Extradural pathology may also cause a primary spinal cord injury. Spinal epidural hematomas
or abscesses cause acute cord compression and injury. Spinal cord compression from
metastatic disease is a common oncologic emergency.

Longitudinal distraction with or without flexion and/or extension of the vertebral column may
result in primary spinal cord injury without spinal fracture or dislocation. The spinal cord is
tethered more securely than the vertebral column. Longitudinal distraction of the spinal cord
with or without flexion and/or extension of the vertebral column may result in spinal cord
injury without radiologic abnormality (SCIWORA).

SCIWORA was first coined in 1982 by Pang and Wilberger. Originally, it referred to spinal
cord injury without radiographic or computed tomography (CT) scanning evidence of fracture
or dislocation. However with the advent of magnetic resonance imaging (MRI), the term has
become ambiguous. Findings on MRI such as intervertebral disk rupture, spinal epidural
hematoma, cord contusion, and hematomyelia have all been recognized as causing primary or
secondary spinal cord injury. SCIWORA should now be more correctly renamed as "spinal
cord injury without neuroimaging abnormality" and recognize that its prognosis is actually
better than patients with spinal cord injury and radiologic evidence of traumatic injury. [7, 8,
9]

Vascular injury to the spinal cord caused by arterial disruption, arterial thrombosis, or
hypoperfusion due to shock are the major causes of secondary spinal cord injury. Anoxic or
hypoxic effects compound the extent of spinal cord injury.

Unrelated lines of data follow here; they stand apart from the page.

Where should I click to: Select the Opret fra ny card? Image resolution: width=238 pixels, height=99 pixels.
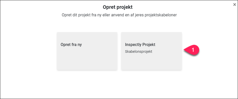click(87, 51)
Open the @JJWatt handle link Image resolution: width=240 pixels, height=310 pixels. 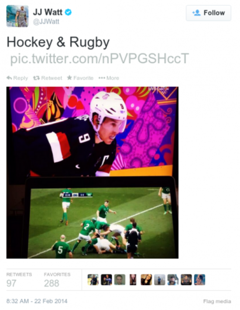46,21
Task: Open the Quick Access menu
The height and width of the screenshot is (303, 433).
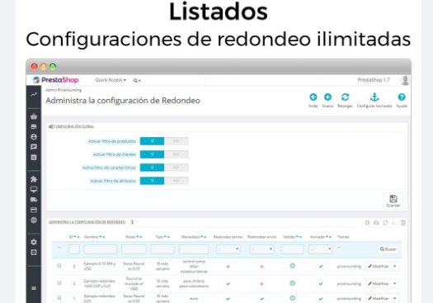Action: pos(111,80)
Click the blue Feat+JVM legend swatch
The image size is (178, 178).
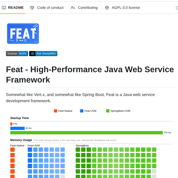(x=82, y=111)
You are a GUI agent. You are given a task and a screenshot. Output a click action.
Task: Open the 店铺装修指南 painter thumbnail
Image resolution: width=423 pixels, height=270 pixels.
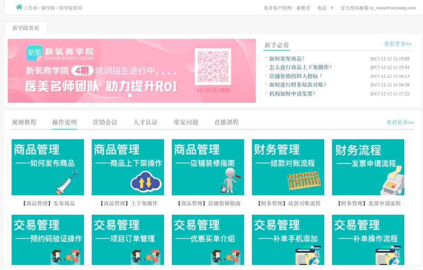coord(208,167)
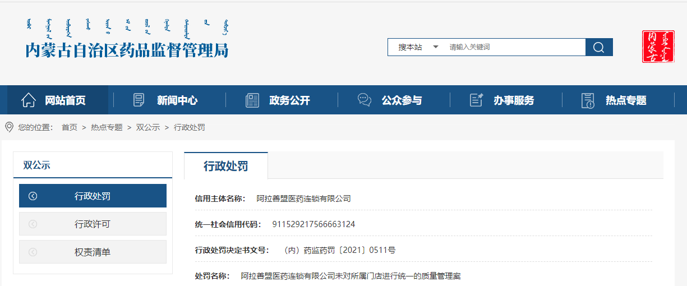This screenshot has width=687, height=286.
Task: Click the red Inner Mongolia seal logo
Action: [658, 47]
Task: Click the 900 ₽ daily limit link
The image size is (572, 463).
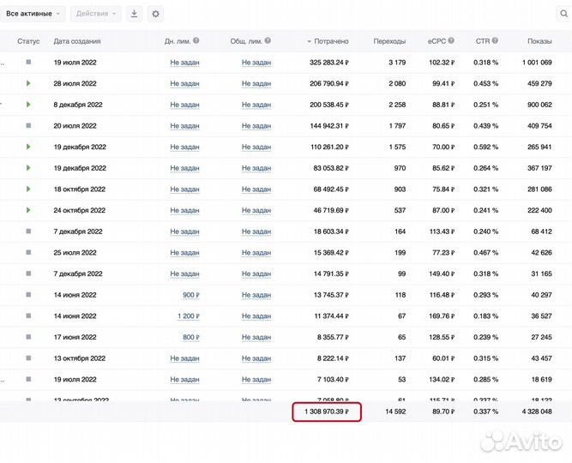Action: (190, 295)
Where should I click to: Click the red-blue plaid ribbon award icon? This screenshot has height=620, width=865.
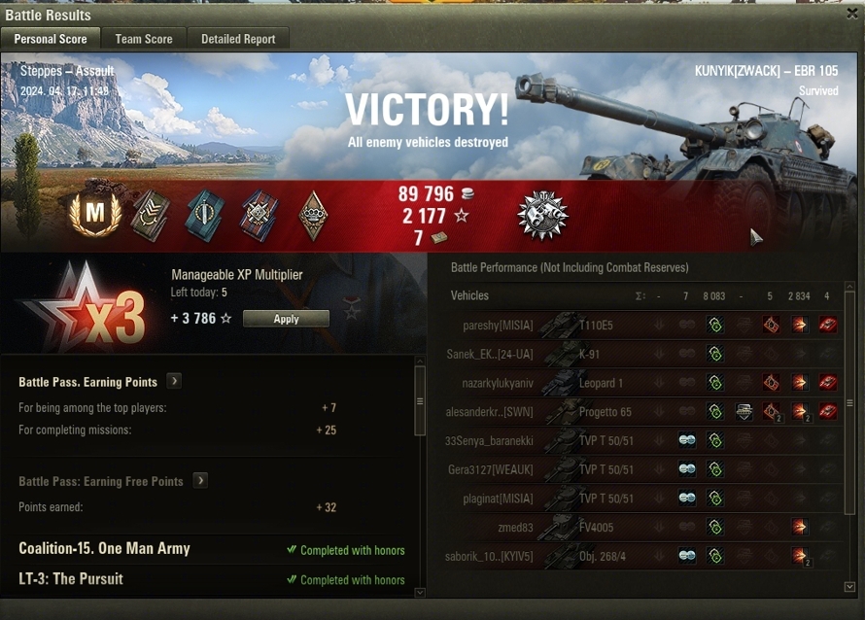tap(259, 215)
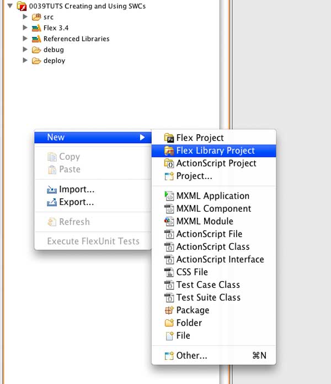Expand the Referenced Libraries node

(25, 39)
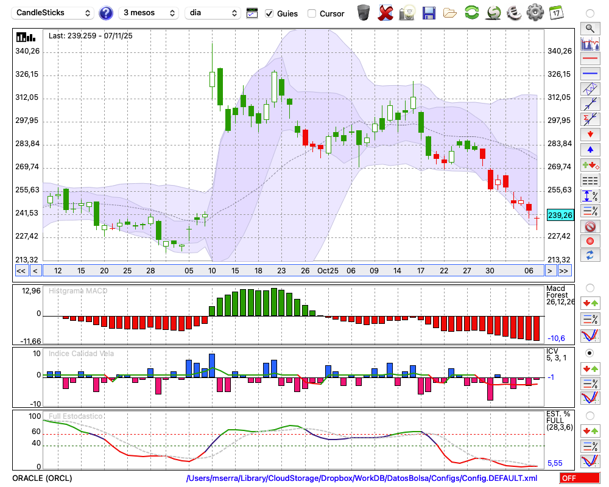Click the highlighted 239,26 current price label
The height and width of the screenshot is (487, 609).
coord(560,215)
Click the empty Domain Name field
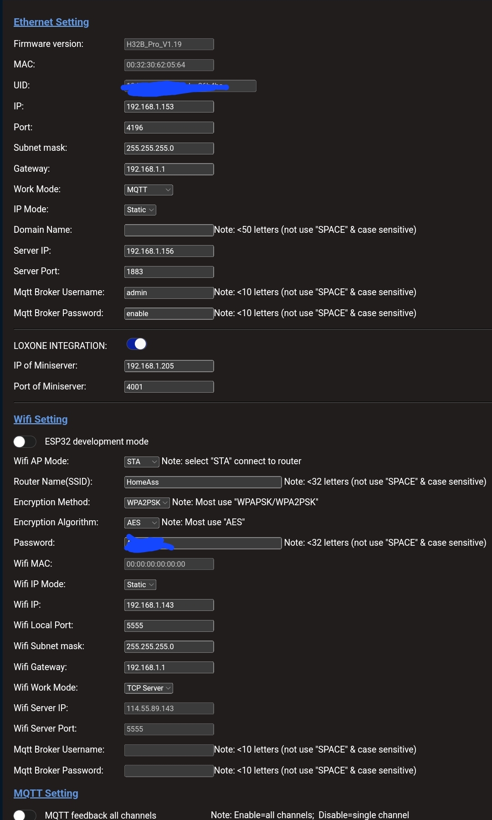 [x=169, y=230]
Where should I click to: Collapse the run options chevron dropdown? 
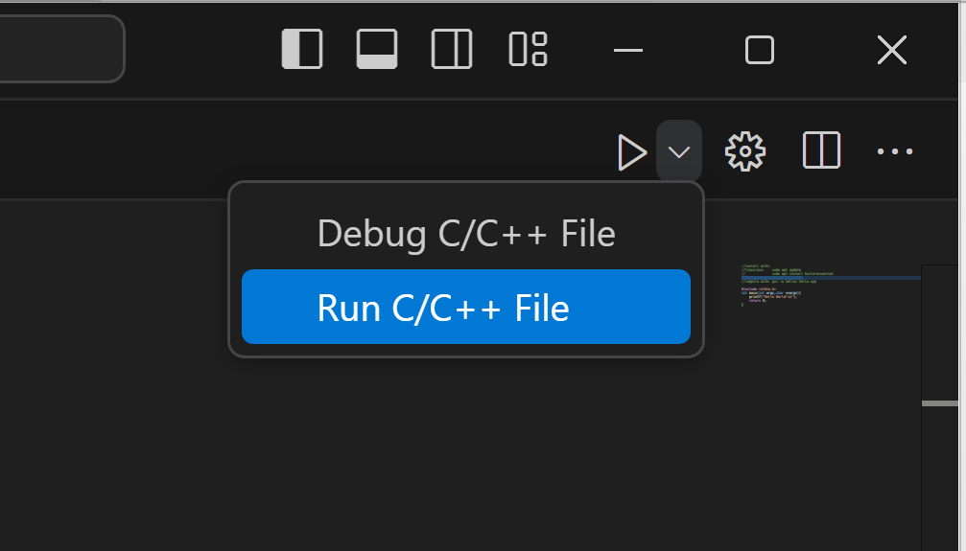679,152
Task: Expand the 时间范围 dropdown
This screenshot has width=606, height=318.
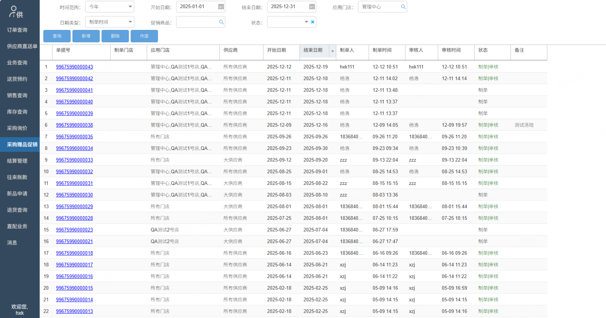Action: [x=130, y=7]
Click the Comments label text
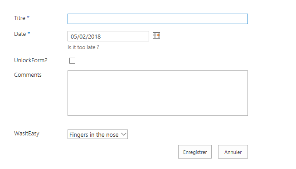This screenshot has height=169, width=296. click(x=28, y=75)
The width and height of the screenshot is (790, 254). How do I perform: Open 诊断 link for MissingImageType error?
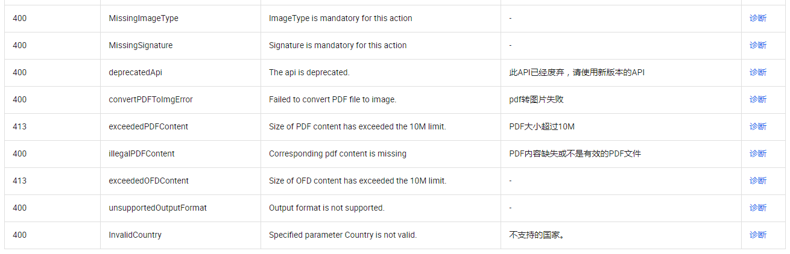point(757,18)
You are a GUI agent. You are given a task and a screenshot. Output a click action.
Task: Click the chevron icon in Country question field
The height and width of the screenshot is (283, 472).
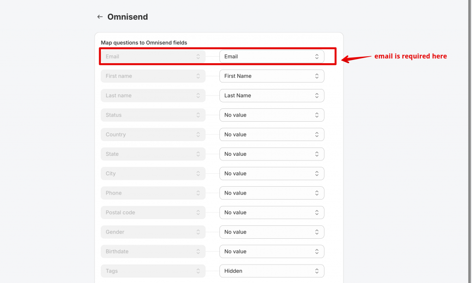tap(198, 135)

Complete vs incomplete spinal cord syndrome


One of the goals of the physician is to classify the pattern of the neurologic deficit into one of
the cord syndromes. Spinal cord syndromes may be complete or incomplete. In most clinical
scenarios, physicians should use a best-fit model to classify the spinal cord injury syndrome.

A complete cord syndrome is characterized clinically as complete loss of motor and sensory
function below the level of the traumatic lesion. Incomplete cord syndromes have variable
neurologic findings with partial loss of sensory and/or motor function below the level of
injury; these include the anterior cord syndrome, the Brown-Séquard syndrome, and the
central cord syndrome.
Anterior cord syndrome involves a lesion causing variable loss of motor function and pain
and/or temperature sensation, with preservation of proprioception.

Brown-Séquard syndrome, which is often associated with a hemisection lesion of the cord,
involves a relatively greater ipsilateral loss of proprioception and motor function, with
contralateral loss of pain and temperature sensation.

Central cord syndrome usually involves a cervical lesion, with greater motor weakness in the
upper extremities than in the lower extremities, with sacral sensory sparing. The pattern of
motor weakness shows greater distal involvement in the affected extremity than proximal
muscle weakness. Sensory loss is variable, and the patient is more likely to lose pain and/or
temperature sensation than proprioception and/or vibration. Dysesthesias, especially those in
the upper extremities (eg, sensation of burning in the hands or arms), are common.

Other cord syndromes


The conus medullaris syndrome, cauda equina syndrome, and spinal cord concussion are
briefly discussed below.

Conus medullaris syndrome is a sacral cord injury, with or without involvement of the lumbar
nerve roots. This syndrome is characterized by areflexia in the bladder, bowel, and to a lesser
degree, lower limbs, whereas the sacral segments occasionally may show preserved reflexes
(eg, bulbocavernosus and micturition reflexes). Motor and sensory loss in the lower limbs is
variable.

Cauda equina syndrome involves injury to the lumbosacral nerve roots in the spinal canal and
is characterized by an areflexic bowel and/or bladder, with variable motor and sensory loss in
the lower limbs. Because this syndrome is a nerve root injury rather than a true spinal cord
injury, the affected limbs are areflexic. Cauda equina syndrome is usually caused by a central
lumbar disk herniation.

A spinal cord concussion is characterized by a transient neurologic deficit localized to the


spinal cord that fully recovers without any apparent structural damage.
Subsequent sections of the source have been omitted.